## [WHAT YOU NEED TO DO]
Pick out each of the rows below that contains the word "Click", and copy those lines word for word.

## [STORED ROWS]
----------

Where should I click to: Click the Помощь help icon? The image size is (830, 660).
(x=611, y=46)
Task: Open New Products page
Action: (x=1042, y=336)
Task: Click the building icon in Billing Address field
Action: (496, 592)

----------

## [RESULT FOR THIS TASK]
Where should I click to: Click the Помощь help icon? The image size is (830, 660).
Task: Click the building icon in Billing Address field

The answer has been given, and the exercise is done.